** Opening DATA EXTRACT block **
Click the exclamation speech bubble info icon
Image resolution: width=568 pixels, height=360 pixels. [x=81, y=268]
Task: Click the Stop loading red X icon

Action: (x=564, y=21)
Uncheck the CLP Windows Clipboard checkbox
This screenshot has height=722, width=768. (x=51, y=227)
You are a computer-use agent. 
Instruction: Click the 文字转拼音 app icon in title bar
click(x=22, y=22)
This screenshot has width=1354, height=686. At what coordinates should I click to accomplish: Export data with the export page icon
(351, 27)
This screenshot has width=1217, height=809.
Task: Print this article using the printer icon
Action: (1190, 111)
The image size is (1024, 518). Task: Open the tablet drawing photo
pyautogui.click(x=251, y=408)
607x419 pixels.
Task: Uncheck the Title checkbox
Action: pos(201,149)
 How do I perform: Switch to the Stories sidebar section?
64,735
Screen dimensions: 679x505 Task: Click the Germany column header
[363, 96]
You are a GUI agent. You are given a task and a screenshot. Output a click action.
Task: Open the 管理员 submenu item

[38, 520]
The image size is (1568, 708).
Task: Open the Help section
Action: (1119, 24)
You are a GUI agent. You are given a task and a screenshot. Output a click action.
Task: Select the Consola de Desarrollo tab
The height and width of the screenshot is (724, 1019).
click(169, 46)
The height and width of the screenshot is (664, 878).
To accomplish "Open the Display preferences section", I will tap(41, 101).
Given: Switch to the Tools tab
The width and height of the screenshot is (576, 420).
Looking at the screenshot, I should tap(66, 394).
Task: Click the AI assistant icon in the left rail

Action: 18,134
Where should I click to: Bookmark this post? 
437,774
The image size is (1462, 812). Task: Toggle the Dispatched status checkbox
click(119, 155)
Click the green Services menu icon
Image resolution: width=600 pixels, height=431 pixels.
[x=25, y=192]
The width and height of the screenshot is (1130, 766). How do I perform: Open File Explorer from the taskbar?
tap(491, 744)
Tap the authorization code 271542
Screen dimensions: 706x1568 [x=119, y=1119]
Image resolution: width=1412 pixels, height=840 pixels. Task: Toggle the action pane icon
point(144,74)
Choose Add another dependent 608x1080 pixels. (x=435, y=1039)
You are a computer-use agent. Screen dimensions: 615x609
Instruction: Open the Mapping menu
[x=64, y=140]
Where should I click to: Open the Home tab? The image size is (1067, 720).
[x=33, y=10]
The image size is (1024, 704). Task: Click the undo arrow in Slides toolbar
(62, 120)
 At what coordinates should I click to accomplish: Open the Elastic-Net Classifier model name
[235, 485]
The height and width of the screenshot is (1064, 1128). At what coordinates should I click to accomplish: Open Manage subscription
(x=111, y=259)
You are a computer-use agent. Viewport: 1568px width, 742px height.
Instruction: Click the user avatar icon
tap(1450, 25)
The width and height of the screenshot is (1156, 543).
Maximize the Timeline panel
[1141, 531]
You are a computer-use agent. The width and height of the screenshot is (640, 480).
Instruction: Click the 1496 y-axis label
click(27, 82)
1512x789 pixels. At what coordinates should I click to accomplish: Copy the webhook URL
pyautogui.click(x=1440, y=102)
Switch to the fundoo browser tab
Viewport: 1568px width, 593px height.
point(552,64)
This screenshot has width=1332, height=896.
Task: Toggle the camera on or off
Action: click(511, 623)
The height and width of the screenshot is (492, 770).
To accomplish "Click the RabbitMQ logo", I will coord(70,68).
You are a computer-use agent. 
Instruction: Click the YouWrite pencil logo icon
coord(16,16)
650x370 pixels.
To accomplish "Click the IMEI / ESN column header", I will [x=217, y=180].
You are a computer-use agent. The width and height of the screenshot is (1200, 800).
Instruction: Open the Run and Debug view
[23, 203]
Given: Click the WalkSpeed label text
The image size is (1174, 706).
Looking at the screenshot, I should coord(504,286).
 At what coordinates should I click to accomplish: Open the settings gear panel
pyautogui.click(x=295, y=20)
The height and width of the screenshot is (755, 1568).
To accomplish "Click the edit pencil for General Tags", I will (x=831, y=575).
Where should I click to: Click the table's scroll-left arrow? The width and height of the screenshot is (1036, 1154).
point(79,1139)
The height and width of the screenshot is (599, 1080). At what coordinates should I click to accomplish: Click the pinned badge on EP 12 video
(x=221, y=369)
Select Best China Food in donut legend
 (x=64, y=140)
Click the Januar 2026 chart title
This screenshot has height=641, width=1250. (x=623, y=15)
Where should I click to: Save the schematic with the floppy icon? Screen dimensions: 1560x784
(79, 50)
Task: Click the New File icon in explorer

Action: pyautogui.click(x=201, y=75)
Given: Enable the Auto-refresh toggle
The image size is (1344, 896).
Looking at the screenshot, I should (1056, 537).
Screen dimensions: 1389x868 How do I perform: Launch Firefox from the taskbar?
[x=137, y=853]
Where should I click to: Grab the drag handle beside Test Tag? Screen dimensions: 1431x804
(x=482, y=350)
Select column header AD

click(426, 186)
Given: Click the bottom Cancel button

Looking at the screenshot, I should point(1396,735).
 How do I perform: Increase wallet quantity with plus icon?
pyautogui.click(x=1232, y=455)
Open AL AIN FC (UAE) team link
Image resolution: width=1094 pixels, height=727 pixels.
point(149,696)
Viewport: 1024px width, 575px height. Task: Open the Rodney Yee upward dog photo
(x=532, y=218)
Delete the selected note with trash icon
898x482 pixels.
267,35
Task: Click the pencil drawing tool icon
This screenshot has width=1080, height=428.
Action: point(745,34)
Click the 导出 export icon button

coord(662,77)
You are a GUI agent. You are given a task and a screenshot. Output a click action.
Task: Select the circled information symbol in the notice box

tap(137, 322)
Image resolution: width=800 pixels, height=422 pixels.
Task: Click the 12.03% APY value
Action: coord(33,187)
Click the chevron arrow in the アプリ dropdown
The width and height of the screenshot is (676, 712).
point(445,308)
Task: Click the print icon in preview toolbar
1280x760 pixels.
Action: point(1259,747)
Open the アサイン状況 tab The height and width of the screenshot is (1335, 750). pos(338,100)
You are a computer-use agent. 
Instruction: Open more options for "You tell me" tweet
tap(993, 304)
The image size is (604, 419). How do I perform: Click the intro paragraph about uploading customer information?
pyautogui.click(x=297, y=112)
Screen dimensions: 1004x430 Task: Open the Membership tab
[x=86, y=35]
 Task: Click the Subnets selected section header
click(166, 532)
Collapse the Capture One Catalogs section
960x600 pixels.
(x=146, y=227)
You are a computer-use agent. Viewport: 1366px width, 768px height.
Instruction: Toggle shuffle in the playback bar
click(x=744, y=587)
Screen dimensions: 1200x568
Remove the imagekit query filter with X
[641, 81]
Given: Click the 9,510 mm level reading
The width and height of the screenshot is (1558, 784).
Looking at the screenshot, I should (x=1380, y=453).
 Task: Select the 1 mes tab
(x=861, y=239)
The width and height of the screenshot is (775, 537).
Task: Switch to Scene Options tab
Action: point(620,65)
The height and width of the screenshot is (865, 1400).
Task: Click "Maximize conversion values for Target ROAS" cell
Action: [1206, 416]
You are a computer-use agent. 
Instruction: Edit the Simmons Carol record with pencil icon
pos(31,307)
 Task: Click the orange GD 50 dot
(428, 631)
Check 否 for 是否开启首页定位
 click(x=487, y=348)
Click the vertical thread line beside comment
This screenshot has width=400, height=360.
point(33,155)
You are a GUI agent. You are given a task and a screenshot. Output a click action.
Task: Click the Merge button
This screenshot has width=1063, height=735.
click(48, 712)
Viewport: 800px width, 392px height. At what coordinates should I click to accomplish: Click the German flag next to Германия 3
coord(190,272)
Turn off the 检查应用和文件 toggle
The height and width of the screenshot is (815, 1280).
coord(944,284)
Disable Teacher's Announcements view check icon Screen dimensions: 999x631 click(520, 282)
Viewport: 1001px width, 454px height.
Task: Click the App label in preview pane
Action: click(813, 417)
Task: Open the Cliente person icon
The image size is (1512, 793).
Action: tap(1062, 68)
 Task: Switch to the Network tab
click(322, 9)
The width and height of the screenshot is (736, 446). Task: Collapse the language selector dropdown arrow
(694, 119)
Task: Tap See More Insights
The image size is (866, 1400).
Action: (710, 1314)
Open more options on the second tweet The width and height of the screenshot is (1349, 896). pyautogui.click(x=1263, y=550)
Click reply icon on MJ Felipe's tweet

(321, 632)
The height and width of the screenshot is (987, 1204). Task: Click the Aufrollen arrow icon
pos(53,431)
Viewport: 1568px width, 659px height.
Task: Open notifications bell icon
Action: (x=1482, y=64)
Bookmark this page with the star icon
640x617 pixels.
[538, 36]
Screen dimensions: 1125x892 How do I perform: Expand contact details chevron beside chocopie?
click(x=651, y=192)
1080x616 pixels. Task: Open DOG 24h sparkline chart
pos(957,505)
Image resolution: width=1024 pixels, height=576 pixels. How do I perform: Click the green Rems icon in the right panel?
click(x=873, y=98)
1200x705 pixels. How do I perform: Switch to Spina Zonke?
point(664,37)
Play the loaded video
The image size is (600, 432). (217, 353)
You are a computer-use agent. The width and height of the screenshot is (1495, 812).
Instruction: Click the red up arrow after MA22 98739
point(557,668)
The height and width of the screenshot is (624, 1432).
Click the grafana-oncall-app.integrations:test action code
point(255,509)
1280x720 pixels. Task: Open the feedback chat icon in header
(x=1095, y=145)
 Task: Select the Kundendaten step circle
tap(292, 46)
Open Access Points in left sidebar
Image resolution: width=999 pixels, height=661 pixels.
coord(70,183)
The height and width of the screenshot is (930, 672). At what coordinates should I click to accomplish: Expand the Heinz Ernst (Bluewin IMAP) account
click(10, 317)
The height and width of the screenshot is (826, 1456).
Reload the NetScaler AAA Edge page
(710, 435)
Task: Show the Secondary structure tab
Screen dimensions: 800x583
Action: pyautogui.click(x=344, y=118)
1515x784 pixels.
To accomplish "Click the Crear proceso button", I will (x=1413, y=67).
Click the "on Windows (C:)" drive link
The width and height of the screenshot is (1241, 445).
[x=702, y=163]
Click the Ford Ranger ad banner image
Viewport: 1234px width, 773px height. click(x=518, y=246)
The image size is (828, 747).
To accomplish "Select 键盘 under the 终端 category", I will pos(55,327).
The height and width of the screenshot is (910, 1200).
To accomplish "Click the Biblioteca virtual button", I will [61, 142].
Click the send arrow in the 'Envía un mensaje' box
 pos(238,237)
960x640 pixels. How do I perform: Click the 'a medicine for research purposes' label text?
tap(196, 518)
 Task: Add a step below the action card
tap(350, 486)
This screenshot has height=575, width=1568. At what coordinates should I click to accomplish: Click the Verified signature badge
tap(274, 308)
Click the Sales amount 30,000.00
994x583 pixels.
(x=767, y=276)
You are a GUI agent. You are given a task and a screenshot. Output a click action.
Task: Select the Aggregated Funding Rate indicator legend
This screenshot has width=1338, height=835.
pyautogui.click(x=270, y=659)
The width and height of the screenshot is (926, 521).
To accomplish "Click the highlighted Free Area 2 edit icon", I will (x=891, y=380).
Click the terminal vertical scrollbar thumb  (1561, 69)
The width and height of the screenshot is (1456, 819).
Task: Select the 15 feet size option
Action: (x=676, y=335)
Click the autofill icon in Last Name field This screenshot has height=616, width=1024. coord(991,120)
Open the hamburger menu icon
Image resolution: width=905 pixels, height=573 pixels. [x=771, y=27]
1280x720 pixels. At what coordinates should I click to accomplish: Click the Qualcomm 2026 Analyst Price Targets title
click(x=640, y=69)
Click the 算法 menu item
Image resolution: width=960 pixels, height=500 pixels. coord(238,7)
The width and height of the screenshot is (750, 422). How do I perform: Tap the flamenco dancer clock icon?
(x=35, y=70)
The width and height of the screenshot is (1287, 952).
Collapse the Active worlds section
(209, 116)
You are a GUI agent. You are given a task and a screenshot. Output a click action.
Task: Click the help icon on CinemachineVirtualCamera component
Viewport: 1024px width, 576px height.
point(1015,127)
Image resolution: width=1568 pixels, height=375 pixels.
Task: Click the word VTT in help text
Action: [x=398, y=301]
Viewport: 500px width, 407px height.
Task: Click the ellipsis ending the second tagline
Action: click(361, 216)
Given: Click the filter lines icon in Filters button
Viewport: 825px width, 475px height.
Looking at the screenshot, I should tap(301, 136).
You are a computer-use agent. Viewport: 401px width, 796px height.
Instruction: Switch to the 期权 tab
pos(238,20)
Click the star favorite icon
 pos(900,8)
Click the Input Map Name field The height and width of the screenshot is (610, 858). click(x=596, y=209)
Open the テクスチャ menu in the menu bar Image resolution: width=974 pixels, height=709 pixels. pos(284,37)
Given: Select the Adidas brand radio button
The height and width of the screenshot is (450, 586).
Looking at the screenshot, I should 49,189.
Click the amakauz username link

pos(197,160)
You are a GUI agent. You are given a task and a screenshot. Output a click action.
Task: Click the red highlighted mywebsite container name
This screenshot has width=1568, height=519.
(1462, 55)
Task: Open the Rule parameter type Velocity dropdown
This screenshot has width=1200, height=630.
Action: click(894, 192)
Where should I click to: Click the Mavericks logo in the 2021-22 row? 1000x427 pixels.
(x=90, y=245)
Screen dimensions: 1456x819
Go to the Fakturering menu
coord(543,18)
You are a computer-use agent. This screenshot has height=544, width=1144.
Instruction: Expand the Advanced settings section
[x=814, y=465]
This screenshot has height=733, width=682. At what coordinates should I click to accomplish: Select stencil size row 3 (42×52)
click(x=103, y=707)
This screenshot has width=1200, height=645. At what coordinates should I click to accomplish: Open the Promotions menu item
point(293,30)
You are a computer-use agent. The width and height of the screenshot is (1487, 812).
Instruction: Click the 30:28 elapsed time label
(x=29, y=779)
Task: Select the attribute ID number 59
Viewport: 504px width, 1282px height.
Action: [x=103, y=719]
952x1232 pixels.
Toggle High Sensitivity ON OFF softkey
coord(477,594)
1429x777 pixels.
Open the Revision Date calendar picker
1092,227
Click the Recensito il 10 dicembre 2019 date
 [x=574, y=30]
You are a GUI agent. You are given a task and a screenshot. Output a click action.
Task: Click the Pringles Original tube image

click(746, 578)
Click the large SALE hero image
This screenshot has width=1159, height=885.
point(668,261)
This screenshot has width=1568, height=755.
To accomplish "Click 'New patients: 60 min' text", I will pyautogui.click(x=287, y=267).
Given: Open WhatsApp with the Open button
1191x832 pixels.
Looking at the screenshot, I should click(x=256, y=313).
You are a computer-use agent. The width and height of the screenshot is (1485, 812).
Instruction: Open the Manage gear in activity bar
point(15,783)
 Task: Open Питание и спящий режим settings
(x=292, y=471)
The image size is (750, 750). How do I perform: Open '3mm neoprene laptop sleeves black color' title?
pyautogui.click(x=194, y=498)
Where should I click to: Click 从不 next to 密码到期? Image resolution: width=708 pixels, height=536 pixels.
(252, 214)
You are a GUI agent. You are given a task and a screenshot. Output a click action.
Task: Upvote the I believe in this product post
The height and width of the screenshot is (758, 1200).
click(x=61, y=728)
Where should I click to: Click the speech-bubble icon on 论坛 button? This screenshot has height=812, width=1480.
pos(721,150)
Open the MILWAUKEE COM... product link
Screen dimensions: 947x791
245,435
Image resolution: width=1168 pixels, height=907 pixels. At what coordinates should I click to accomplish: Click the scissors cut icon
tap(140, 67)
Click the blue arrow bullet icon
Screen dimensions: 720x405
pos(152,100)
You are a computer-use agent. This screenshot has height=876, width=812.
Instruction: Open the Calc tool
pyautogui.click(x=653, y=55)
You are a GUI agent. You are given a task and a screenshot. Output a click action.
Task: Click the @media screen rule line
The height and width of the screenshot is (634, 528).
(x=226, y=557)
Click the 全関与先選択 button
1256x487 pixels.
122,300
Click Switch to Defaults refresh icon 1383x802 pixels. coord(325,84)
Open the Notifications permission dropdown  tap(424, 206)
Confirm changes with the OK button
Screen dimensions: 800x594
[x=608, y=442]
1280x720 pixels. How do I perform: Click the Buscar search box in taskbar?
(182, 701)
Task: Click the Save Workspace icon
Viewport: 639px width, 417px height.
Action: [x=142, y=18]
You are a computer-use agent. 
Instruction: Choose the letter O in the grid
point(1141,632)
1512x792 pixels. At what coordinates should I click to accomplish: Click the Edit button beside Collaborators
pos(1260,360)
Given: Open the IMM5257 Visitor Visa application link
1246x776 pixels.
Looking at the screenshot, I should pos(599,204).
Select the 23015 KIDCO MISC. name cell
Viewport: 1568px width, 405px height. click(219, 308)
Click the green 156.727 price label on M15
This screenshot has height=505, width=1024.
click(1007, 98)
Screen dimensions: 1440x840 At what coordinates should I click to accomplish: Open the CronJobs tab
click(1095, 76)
** Closing DATA EXTRACT block **
**TASK DETAILS**
Take every line from the data that contains the word "field".

**WRITTEN SOLUTION**
Click the autofill icon in Last Name field This screenshot has height=616, width=1024. coord(991,120)
Click the Input Map Name field The height and width of the screenshot is (610, 858). click(x=596, y=209)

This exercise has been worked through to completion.